Overspend In December, Merciless January Is Waiting

"December is especially the most expensive month as it does havoc to people’s pockets while January patiently waits to handle the casualties on their bended knees."

By Victor Lugala

Metaphorically speaking, Juba locals say December is the longest month of the year.
December is the month of jerejere (hustle) to make ends meet, and to make the festive season memorable, meaningful, salaries or no salaries, Christmas tree or no Christmas tree, cookies or no cookies, chicken stew or no chicken at all, even janjaro beans will do.

This month the locals don’t know how the days run so fast because everybody is busy with one thing or worrying about the other.

December is especially the most expensive month as it does havoc to people’s pockets while January patiently waits to handle the casualties on their bended knees.

A kilo of meat now costs an arm and a leg. Sellers of used aliwara clothes are making a windfall. Bodaboda fare is up, and December weddings are a pawn for gold diggers.

The locals are in festive mood. You can hear the sounds at night, some pleasant, some jarring. Nothing is too early for the month. Deep-seated in their collective memory however they have associated December with Armageddon, oh, God, not this time again!

December is a month of renewal.  Some people who hardly go to church for prayers, will on Christmas day walk into the nearest church to show their faces to God, confess, and ask for another grace period to continue toiling.

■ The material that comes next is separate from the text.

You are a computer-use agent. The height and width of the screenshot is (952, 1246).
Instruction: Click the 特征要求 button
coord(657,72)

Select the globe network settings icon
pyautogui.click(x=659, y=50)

Times are hard. Locals always turn to God in such times of desperation to seek divine intervention in that direction. And the green grass cross which sprouted the other day at Juba Teaching hospital jolted them to the reality that miracles still happen indeed long after they almost gave up on hope.

Now there is hope rekindled by miracles unfolding before the eyes of the locals with great expectations.

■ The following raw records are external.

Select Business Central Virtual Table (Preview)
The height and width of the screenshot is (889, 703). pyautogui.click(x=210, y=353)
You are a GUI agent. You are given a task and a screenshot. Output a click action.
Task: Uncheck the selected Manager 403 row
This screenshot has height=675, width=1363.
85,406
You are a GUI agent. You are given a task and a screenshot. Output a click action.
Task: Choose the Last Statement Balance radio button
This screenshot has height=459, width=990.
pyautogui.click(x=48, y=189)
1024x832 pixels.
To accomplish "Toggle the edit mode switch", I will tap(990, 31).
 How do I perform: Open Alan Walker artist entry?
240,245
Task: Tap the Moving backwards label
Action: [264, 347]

When things were really tough there was the miracle of the Chinese rice which was dramatised for media effect. But as with things Chinese, did the manna last?

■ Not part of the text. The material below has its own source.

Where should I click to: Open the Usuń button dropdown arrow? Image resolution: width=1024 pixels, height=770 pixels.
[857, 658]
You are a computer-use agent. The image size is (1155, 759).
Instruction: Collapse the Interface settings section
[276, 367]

While the rice manna faded in the local’s memory, there has been this miracle of fuel which is slowly bumping out the get-rich-quick black-market fuel dealers squatting by the roadside.

Civil servants who have not been paid in months but are able to keep hope alive have crossed their fingers expecting a miracle that will see them paid their salaries before Christmas.

As civil servants ponder their unpaid salaries, bang! Another miracle happened in the name of modern technology. With your naked, hungry eyes, you could mistake them for children’s toys or dry season kites. But make no mistake, these are the real stuff you hear about in news these days: drones fitted with sensitive cameras which can smoke out and unmask an unknown gunman from a cave, and domestic rebels from their obscene hideouts.

And as you can imagine on that Christmas day all the young people will spill out in their colourful attire to paint the town red. They will take selfies in church, in the streets, in restaurants, and where else? Well, hopefully another end-of-year miracle will happen at the Seventh Day Adventist roundabout when the rainbow fountain will shoot water again.

After that one day, the locals will have to crawl into the jaws of January 2018 with economic bruises.